In the case of Justina Pelletier, who was removed from her parents to state custody last year due to a disagreement between a doctor and a psychiatrist over course of treatment, the story highlights the gulf between psychiatrists and their psychologist compatriots and the greater medical establishment. Justina was seen first by a medical doctor from Tufts University, who from the symptoms witnessed deducted that the 15-year-old could be diagnosed as having a rare mitochondrial illness that made the physical production of energy insufficient to her needs: a measurable medical phenomenon if a broad category needing more testing to define its discrete identity and parameters.
Justina was treated at Tufts Medical Center for nearly a year, when she got the flu. When she was seen on an emergency basis by another physician, from Boston Children’s Hospital, she was given a psychiatric diagnosis based on the same symptoms; a diagnosis of somatoform disorder. In other words, the second diagnosis, made from equally deductive guesswork, was that the young woman was suffering from psychosomatic symptoms in that some disorder in her thinking process was producing the very real symptoms she suffered in a mind-over-matter effect.
The two medical professionals disagreed over this second opinion, with the psychiatrist at Boston’s Children’s Hospital stating that the Tufts doctors were subjecting Justina to unnecessary medical intervention, while the Tufts doctors arguing that the psychiatric course of treatment would remove necessary medical support from the patient’s care repertoire.
Justina’s parents agreed with the first diagnosis.
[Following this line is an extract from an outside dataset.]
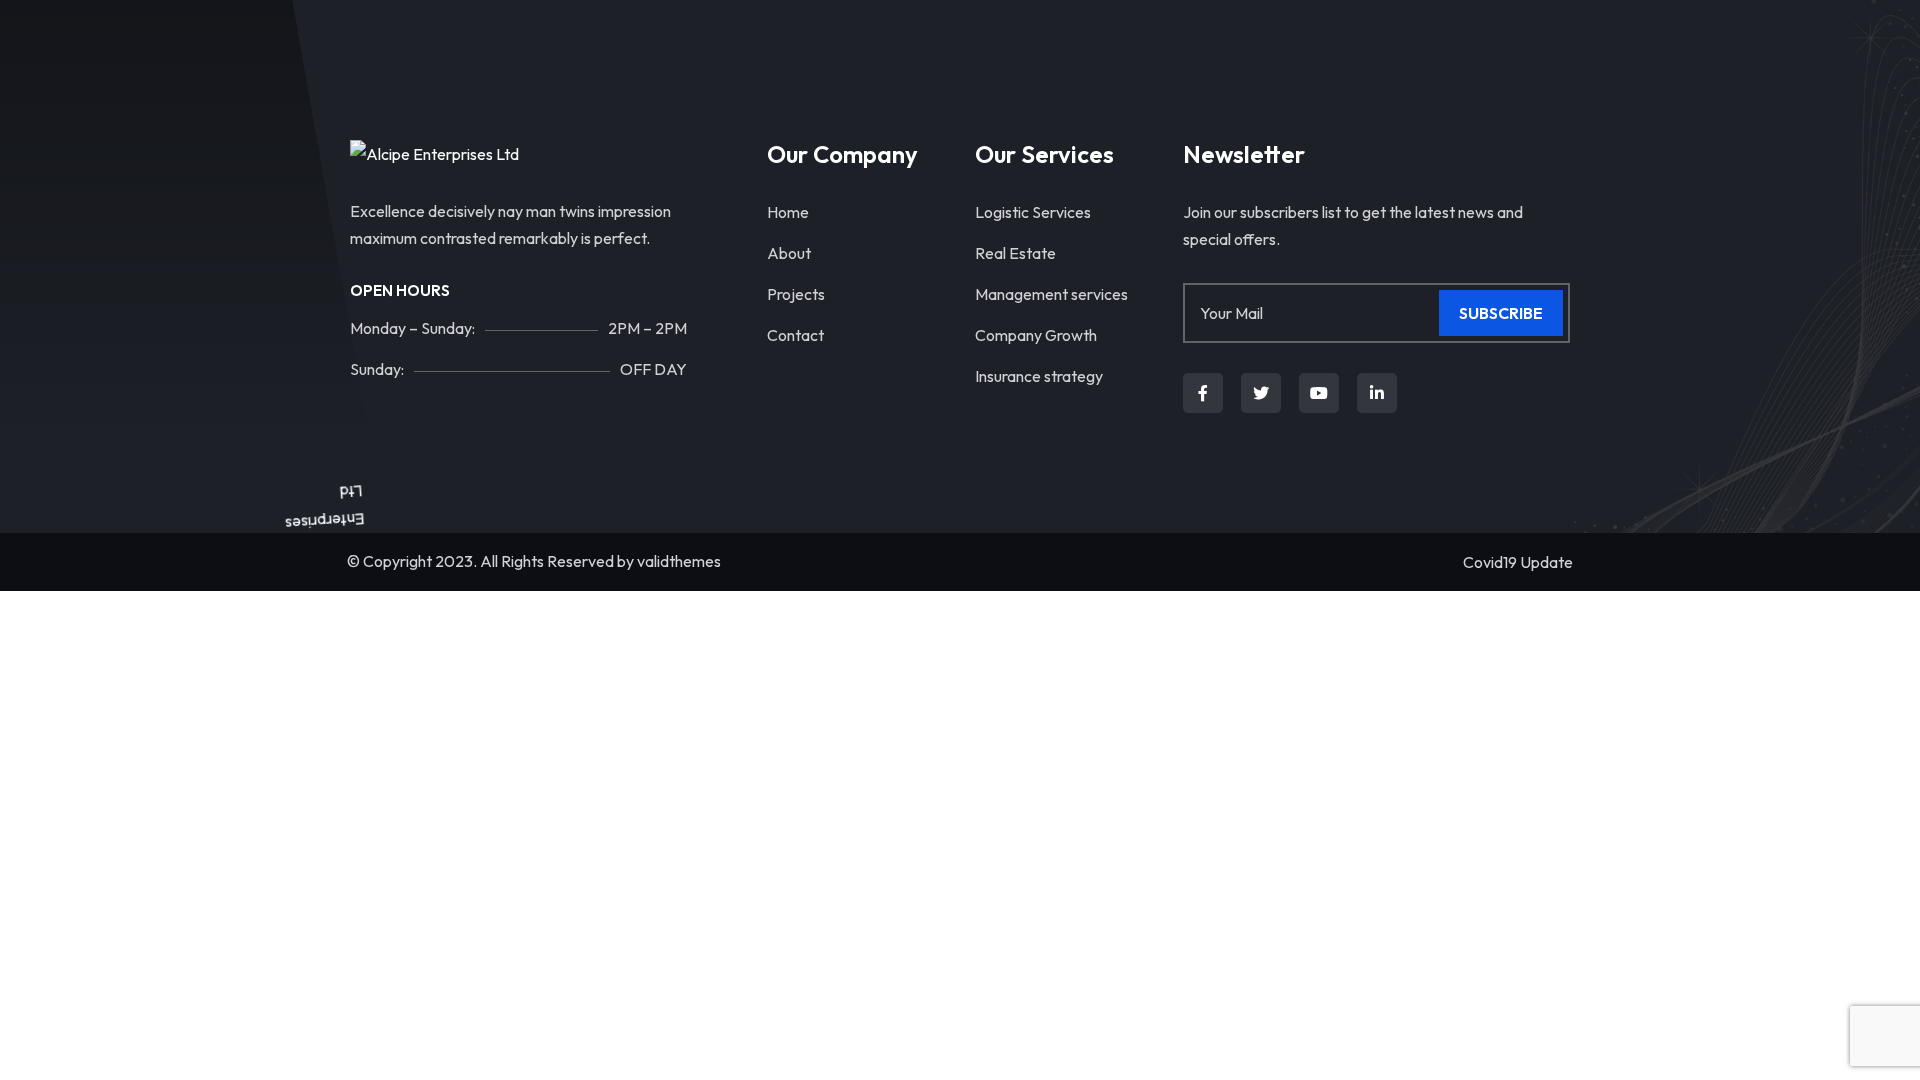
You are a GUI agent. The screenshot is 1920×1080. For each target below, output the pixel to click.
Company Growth (1036, 335)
The psychiatrist who made the second diagnosis, concerned that Justina would be getting the wrong care if she remained in her parents’ charge, sought to have custody removed from Justina’s parents in favor of Massachusetts State.
Out of concern for the girl, the state agreed, and Justina spent nearly a year committed to the care of a locked children’s ward in Boston Children’s, where her parents were permitted to see her only when visits were approved by the hospital in concert with the Department of Children and Families. In January the Pelletiers won a minor victory and Justina was transferred back home to Connecticut, though to a residential facility in Framingham rather than back to their custody.
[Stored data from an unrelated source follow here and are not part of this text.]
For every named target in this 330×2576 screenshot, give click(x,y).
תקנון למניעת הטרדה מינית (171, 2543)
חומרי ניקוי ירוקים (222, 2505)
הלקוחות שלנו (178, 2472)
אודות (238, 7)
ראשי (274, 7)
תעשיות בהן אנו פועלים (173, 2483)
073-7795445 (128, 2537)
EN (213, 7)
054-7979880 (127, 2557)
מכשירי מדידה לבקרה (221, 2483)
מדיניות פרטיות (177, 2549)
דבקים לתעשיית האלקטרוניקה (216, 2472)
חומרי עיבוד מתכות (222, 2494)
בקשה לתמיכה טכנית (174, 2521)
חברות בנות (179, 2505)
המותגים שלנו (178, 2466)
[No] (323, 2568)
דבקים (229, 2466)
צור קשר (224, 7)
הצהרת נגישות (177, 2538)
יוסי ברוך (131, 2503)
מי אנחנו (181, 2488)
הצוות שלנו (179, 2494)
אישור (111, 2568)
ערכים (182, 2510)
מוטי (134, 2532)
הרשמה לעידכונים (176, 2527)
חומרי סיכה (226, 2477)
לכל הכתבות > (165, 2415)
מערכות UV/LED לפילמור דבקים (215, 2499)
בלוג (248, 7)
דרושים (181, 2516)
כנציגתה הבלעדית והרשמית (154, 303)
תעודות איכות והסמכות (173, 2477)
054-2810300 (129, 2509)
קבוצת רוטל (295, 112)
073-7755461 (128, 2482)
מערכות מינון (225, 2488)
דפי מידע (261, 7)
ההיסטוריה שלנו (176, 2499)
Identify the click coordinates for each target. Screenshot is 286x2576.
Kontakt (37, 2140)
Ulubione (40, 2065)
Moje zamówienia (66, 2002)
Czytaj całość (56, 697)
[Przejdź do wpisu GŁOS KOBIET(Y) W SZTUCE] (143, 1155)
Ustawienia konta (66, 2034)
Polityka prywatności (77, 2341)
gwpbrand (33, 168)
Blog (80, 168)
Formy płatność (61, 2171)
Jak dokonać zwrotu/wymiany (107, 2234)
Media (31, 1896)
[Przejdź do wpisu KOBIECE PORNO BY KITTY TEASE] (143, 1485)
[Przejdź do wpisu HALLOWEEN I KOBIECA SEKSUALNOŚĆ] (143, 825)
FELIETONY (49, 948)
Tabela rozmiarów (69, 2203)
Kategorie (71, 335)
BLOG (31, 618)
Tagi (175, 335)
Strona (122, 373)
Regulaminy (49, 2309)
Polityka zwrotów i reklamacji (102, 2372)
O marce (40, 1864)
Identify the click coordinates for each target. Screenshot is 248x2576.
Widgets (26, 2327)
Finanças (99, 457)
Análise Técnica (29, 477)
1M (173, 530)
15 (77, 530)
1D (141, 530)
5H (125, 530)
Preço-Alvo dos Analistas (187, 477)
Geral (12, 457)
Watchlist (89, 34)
These events set off a greater national debate, one seen time and time again, as church officials and politicians heatedly discussed parental rights and the possible overreach exercised by the state. Due to the backlash, multiple facilities including a Merrimac foster group called Shared Living Collaborative, to which Justina’s parents sought to transfer her, have now backed out of consideration, wishing to avoid legal entanglements. A juvenile court judge is open to Justina returning to her parents’ home providing certain conditions are met. Lawyers for the family are looking into this plan and are scheduled to report back to court March 17.
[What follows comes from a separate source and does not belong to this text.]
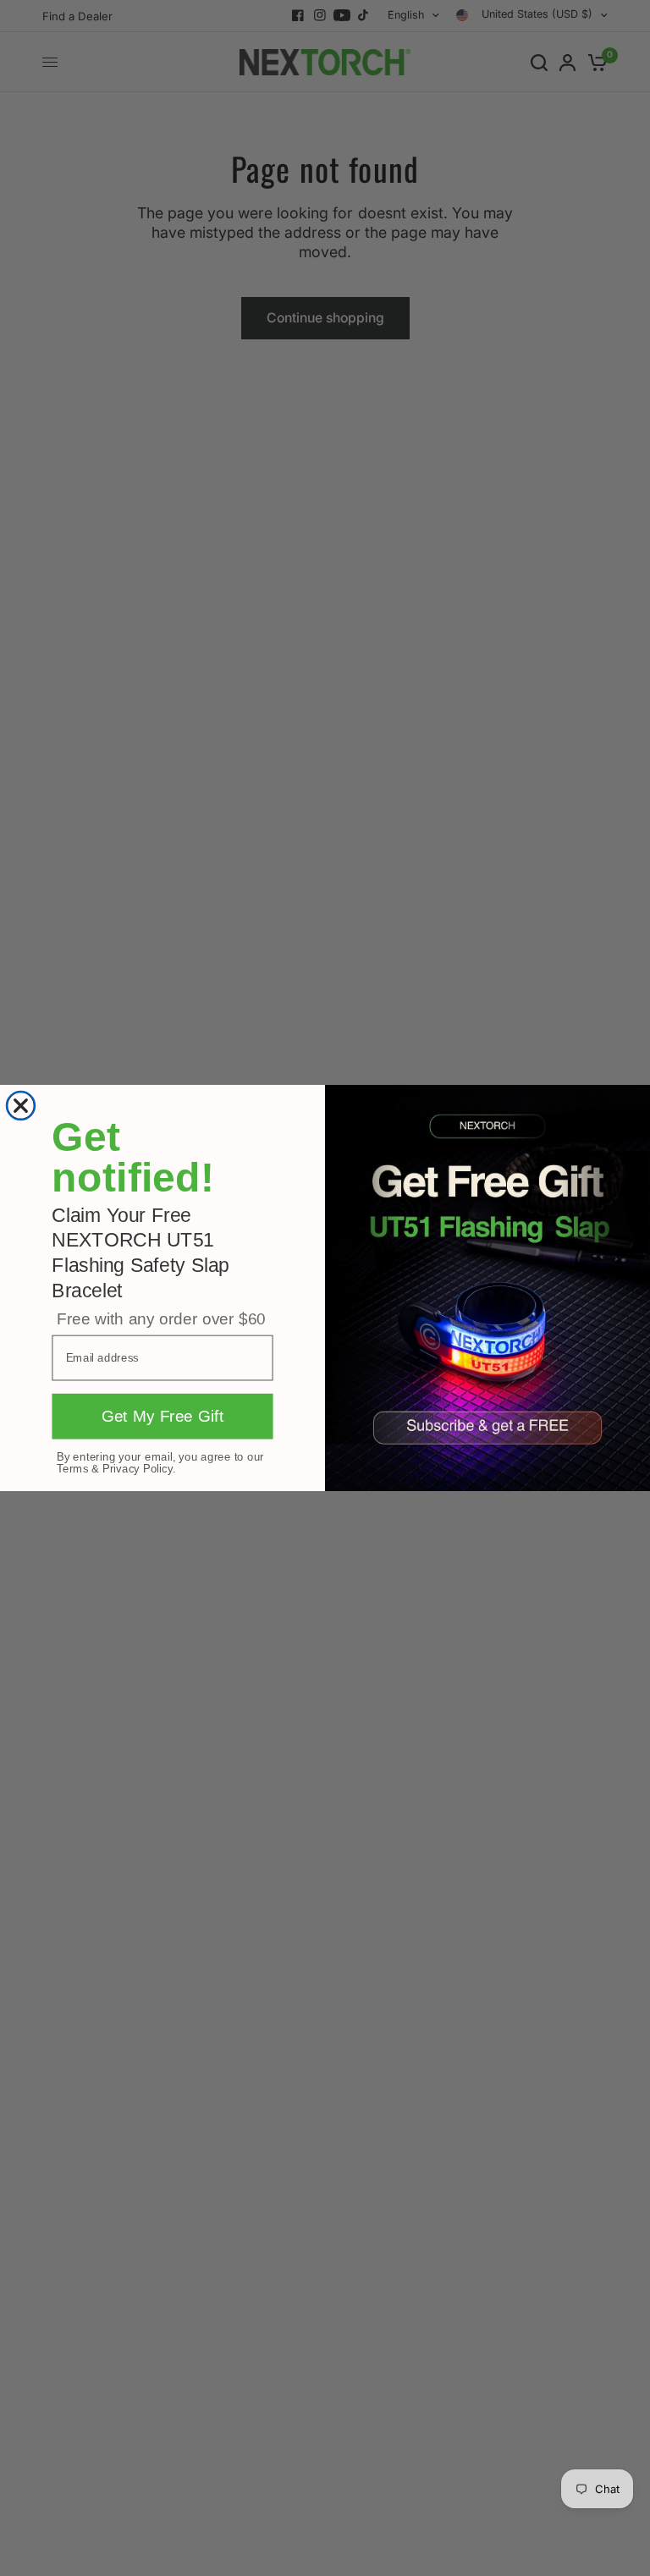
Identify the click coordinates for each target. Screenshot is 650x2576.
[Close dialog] (21, 1106)
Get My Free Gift (163, 1417)
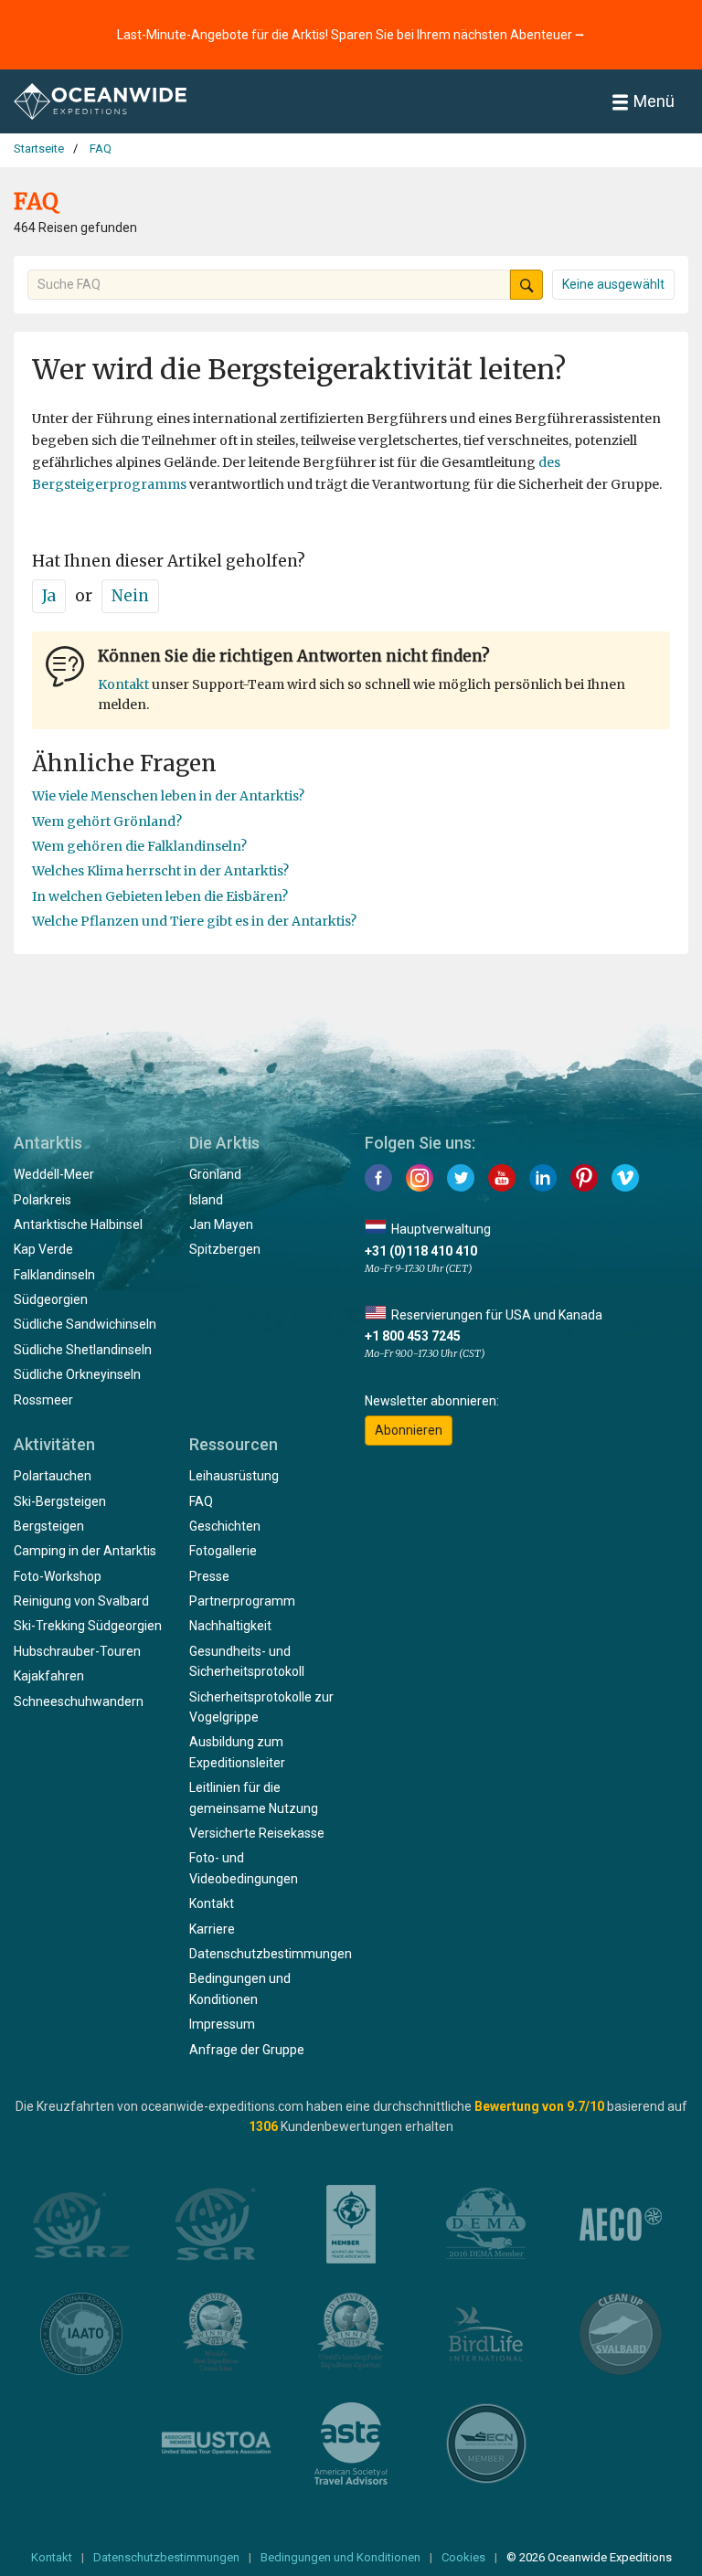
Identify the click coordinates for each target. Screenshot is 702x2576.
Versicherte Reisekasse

Despite the fact that Justina has spent a year away from home at Tufts and at Boston Children’s Hospital, Justina’s parents have agreed to this course of action, as they have stated they feel that Justina’s condition has worsened while under the care of Children’s, and as the possible foster care situation in Merrimac has fallen through. In the meantime, the yawning gulf between psychiatric care and the rest of the medical establishment has been highlighted and remains the source of a lot of confusion and heartache, especially when the debate between the two can cause a child to be remanded to state custody for over a year.